Dai carburanti alle riforme, destre divise su tutto. Gli alleati in pressing su Palazzo Chigi: paletti su Mes e nomine

Dai carburanti alle riforme, destre divise su tutto. Gli alleati in pressing su Palazzo Chigi: paletti su Mes e nomine

Alle telecamere di Rai e Mediaset la premier Giorgia Meloni ha giurato e spergiurato che non c’è alcuna crepa nella maggioranza e che l’esecutivo procede spedito verso i suoi obiettivi.

“Quando i Governi non riescono a operare vuol dire che hanno problemi di maggioranza. A me pare che questo governo proceda molto velocemente. Quindi direi che, di al di là dei racconti fantasiosi che sento fare, ci sia grande coesione”. Ma non sono frutto di fantasia il fastidio che gli alleati di Meloni manifestano in relazione al decisionismo spinto della premier che, spesso e volentieri, trova sponde nel ministro dell’Economia Giancarlo Giorgetti, il quale ha improntato, con la benedizione di Giorgia, una Manovra all’insegna dell’Austerity scontentando il suo stesso partito (la Lega) e Forza Italia. Ma le crepe in maggioranza non si contano.

Dal dossier carburanti al gran ballo delle nomine, dal Mes alle riforme. Sui carburanti è stato proprio il pressing di Lega e Forza Italia a riportare la premier a più miti consigli con la decisione di modificare il testo del decreto approvato il 10 gennaio introducendo la norma che stabilisce che le accise verranno tagliate in relazione all’incremento verificato dei prezzi dei carburanti e in presenza di maggiori entrate Iva. Che il decreto in questione, approvato in fretta e furia, non andasse bene lo avevano fatto capire tanto Silvio Berlusconi quanto Matteo Salvini.

Il primo con il responsabile energia di Forza Italia, Luca Squeri, aveva definito “populiste” le misure varate da Palazzo Chigi, il secondo non ha speso una parola nel momento di maggiore difficoltà della premier assediata dalle proteste dei benzinai e degli automobilisti. Sulle nomine poi c’è l’ala che spinge per il ricambio complessivo ma c’è anche chi esprime più cautela anche perché non è semplice, uno dei ragionamenti, trovare i nomi giusti con cui eventualmente sostituire ruoli strategici.

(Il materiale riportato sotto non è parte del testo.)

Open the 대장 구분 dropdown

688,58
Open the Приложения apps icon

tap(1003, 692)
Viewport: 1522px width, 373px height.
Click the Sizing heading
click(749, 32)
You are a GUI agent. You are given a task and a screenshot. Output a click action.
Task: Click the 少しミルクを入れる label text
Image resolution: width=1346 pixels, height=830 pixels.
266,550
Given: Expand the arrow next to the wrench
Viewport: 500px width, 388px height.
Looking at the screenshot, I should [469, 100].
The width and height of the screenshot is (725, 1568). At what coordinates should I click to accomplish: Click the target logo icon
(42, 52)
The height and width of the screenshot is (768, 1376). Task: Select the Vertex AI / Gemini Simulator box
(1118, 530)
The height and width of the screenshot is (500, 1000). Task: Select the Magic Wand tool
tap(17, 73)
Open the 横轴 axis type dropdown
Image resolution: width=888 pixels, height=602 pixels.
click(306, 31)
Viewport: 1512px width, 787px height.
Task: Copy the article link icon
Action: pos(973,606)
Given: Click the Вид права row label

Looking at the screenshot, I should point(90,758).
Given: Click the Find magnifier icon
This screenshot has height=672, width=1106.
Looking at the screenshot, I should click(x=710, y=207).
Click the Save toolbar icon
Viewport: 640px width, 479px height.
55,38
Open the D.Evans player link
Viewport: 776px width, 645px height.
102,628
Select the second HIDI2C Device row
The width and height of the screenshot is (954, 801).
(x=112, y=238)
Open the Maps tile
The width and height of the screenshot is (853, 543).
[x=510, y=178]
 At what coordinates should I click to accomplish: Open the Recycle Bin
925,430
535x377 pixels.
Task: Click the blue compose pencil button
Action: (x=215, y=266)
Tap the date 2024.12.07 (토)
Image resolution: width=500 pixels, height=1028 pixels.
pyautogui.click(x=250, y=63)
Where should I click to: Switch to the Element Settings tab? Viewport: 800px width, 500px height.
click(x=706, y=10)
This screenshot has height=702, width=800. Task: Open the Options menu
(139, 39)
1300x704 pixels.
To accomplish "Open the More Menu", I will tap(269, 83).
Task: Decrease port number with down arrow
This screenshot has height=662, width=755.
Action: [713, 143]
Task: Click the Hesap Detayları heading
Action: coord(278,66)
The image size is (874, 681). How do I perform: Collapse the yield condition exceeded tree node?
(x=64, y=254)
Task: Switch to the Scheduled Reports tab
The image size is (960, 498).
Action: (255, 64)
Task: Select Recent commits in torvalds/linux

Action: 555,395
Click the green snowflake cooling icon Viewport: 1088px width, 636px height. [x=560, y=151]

Mentre è ancora tutto da trovare l’accordo per l’elezione dei componenti laici del Csm. Altro dossier che scotta è il Mes. La premier ha chiesto correttivi, l’Europa ha risposto picche: non se ne parla prima della ratifica. Forza Italia è per la ratifica, la Lega no come in teoria è per il no anche la Meloni. Ma FdI ha fatto capire nei giorni scorsi che il Parlamento dovrà dare il via ibera. “Meloni ha detto in sostanza che non vede alternative al voto italiano sul Mes, e che però intende ridiscuterne la funzione. Sono totalmente d’accordo con lei”, ha dichiarato in una intervista al Sole 24 Ore Giulio Tremonti.

Le crepe diventano crepacci sulle riforme. La Meloni fa muro sul testo del ministro Roberto Calderoli sull’Autonomia differenziata. E vorrebbe legare la riforma leghista a quella sul presidenzialismo. Il ministro, che ha presentato alla premier una proposta ad hoc, sembra blindarla velatamente, perché “rincorrere l’una riforma per l’altra veramente mi sembra sconclusionato e privo di senso”, dice con tono piccato. Insomma fibrillazioni indesiderate su cui Meloni farà il punto con i vertici del suo partito lunedì. Altro che coesione.